[DATA EXCERPTS]

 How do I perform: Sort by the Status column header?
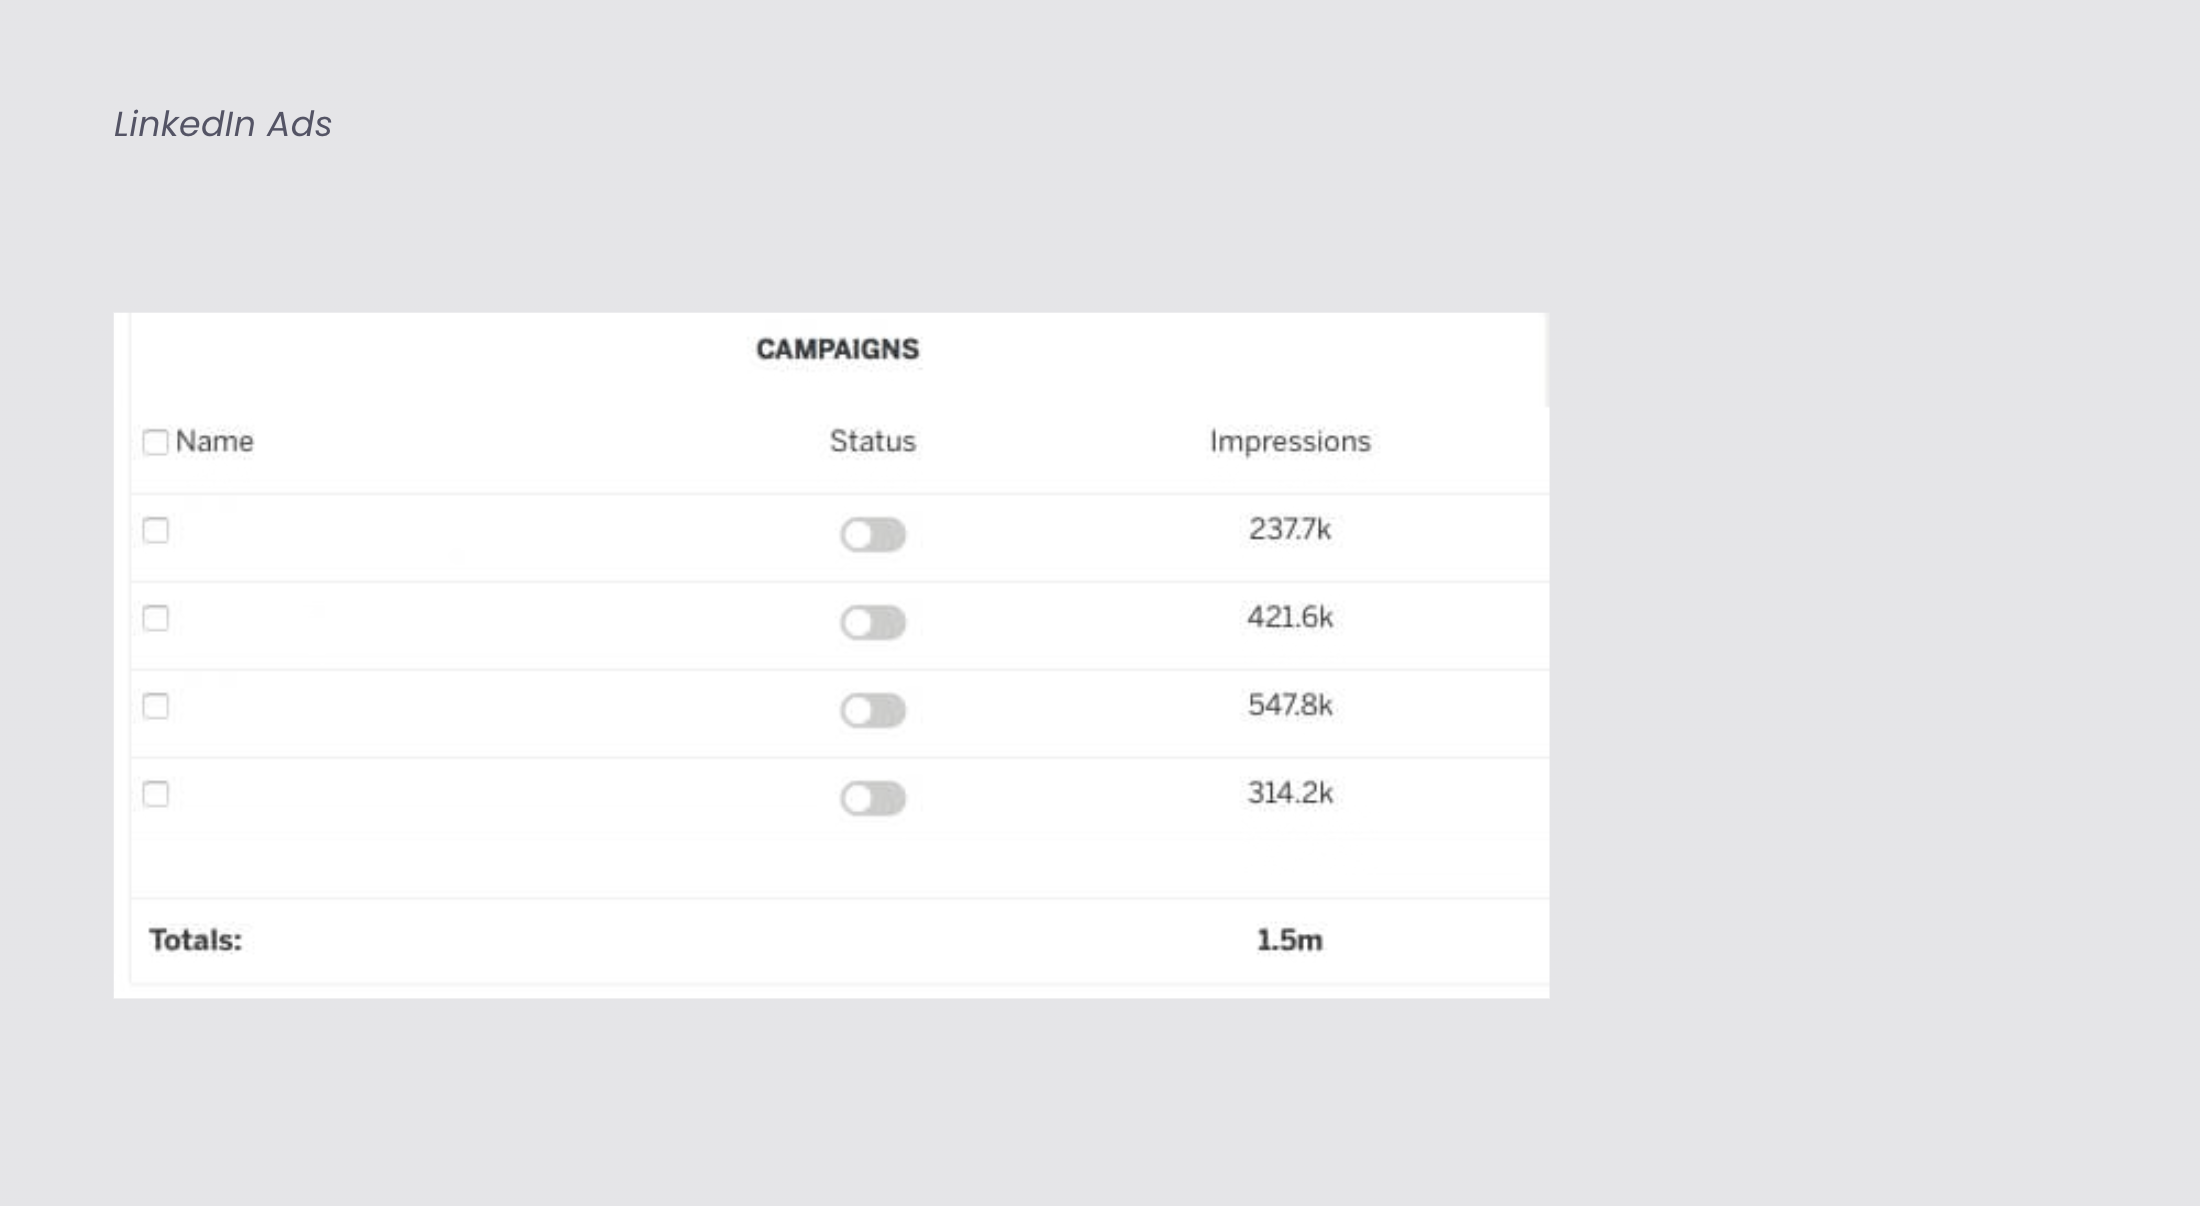click(872, 441)
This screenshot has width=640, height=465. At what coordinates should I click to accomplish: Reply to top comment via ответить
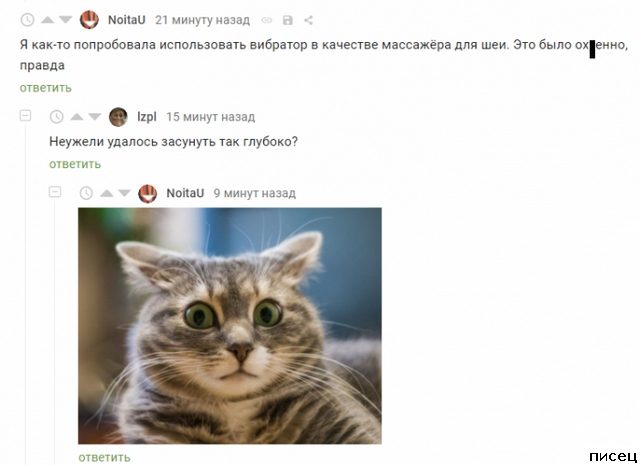[x=46, y=88]
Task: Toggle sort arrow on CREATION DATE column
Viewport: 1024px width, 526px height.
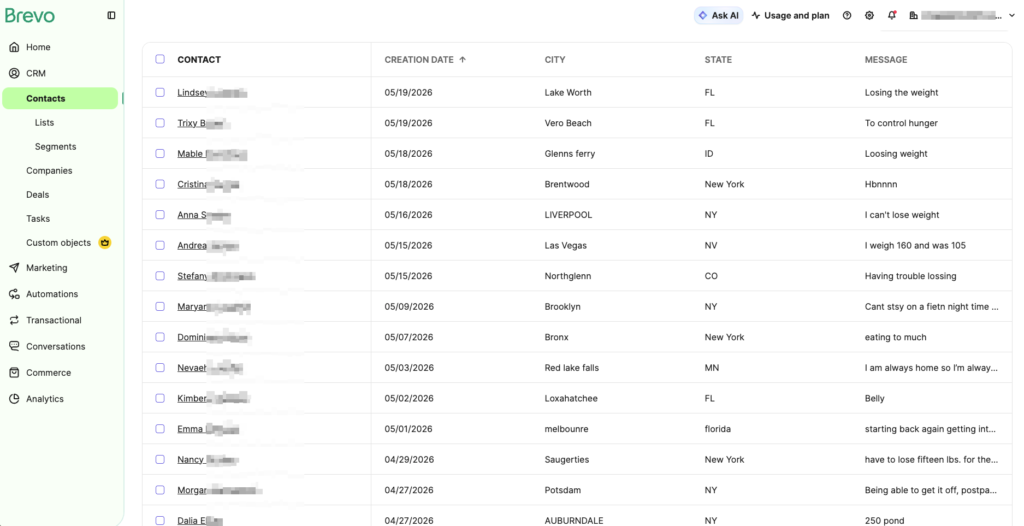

[/DATA EXCERPTS]

EXERCISE DETAILS: The answer should consist solely of the lines from the one containing "This screenshot has" through the last line of the material, copied exactly, with pictures left out.

ANSWER:
This screenshot has width=640, height=465. At what coordinates should I click to accomplish: Reply to top comment via ответить
[x=46, y=88]
Task: Toggle sort arrow on CREATION DATE column
Viewport: 1024px width, 526px height.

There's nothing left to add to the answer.